[PROBLEM STATEMENT] All pictures are to be skipped; retype only the lines from the top of the entries through the line with "The image size is (800, 654).", both included.

___ INFORMATION GIVEN

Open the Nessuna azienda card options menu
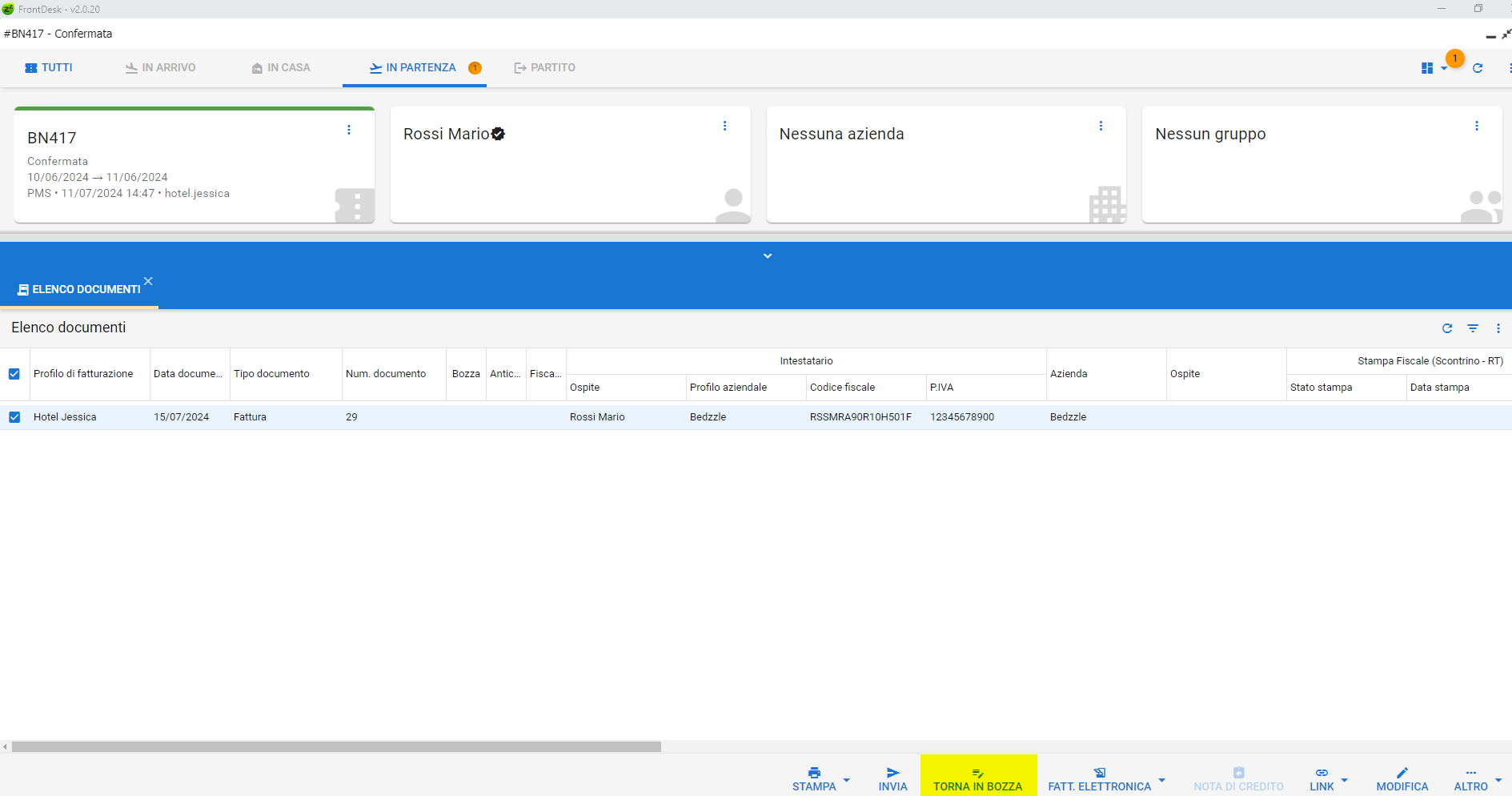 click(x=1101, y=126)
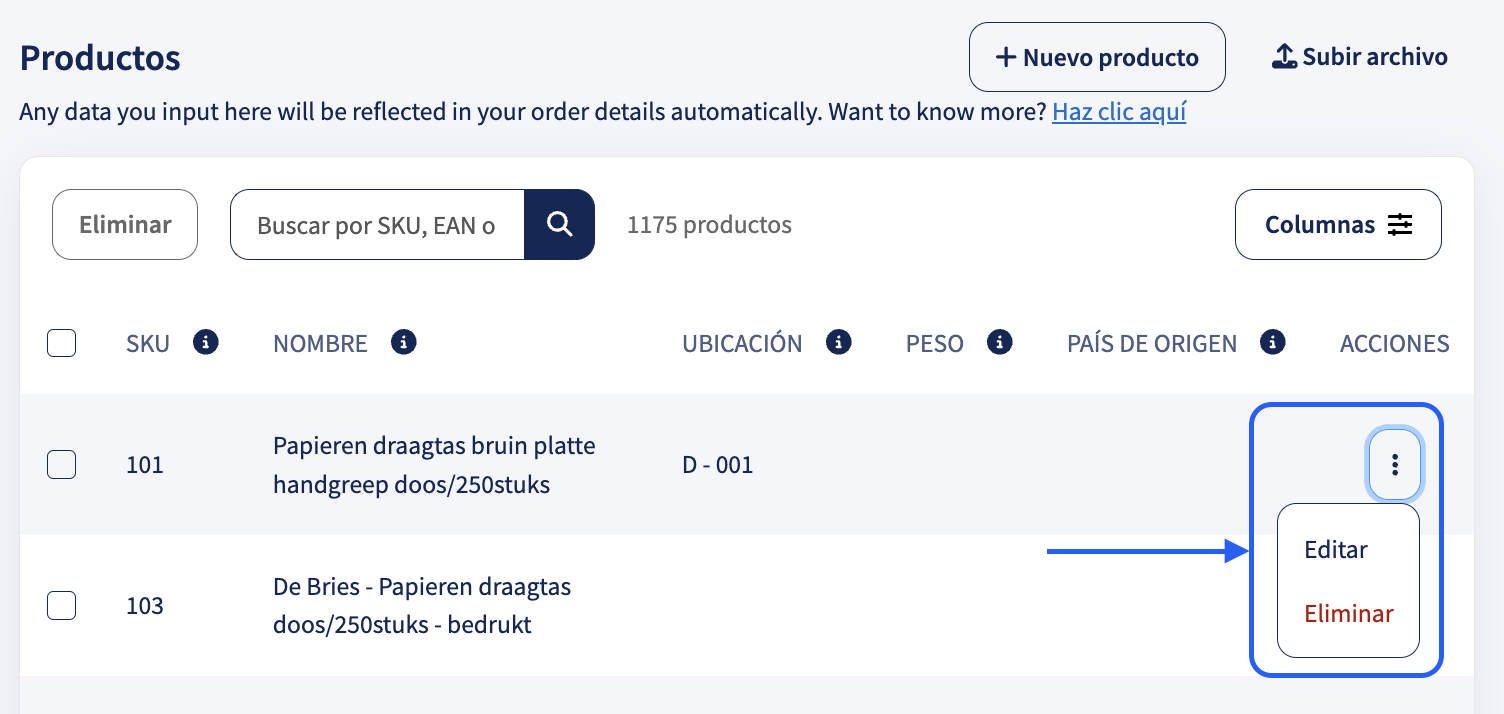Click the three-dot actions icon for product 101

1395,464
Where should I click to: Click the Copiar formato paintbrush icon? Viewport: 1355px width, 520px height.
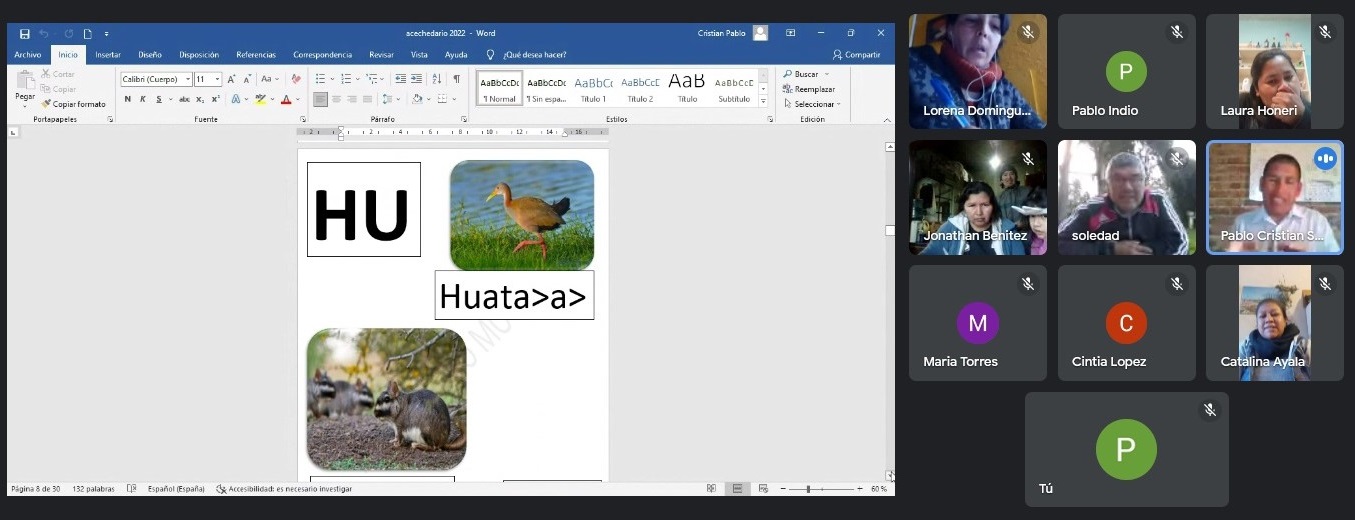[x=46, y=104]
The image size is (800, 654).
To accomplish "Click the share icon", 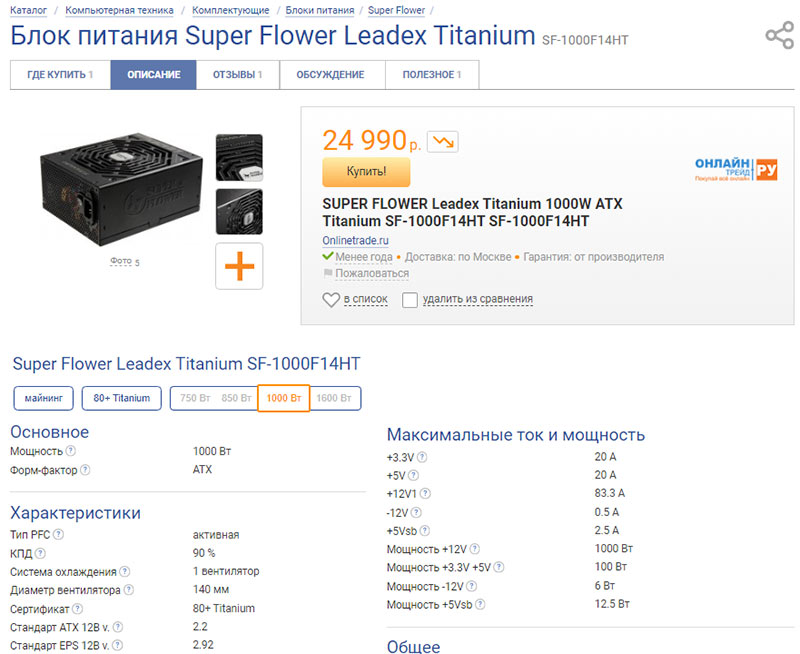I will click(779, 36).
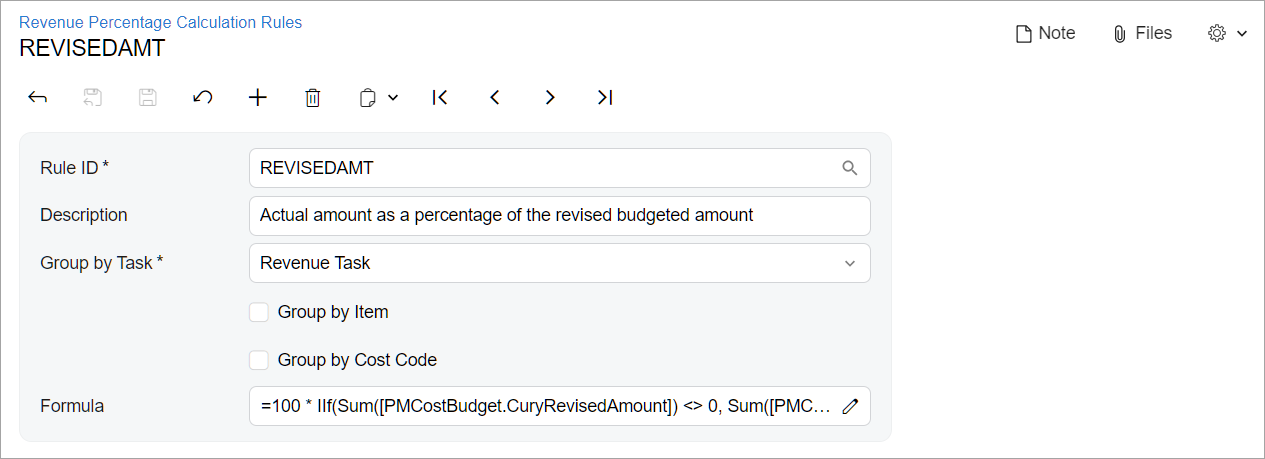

______

[RESULT FOR THIS TASK]
Open the Nessuna azienda card options menu
 click(x=1101, y=126)
Click the three-dot actions icon for product 101

1395,464
Where should I click to: Click the Copiar formato paintbrush icon? Viewport: 1355px width, 520px height.
[x=46, y=104]
The image size is (800, 654).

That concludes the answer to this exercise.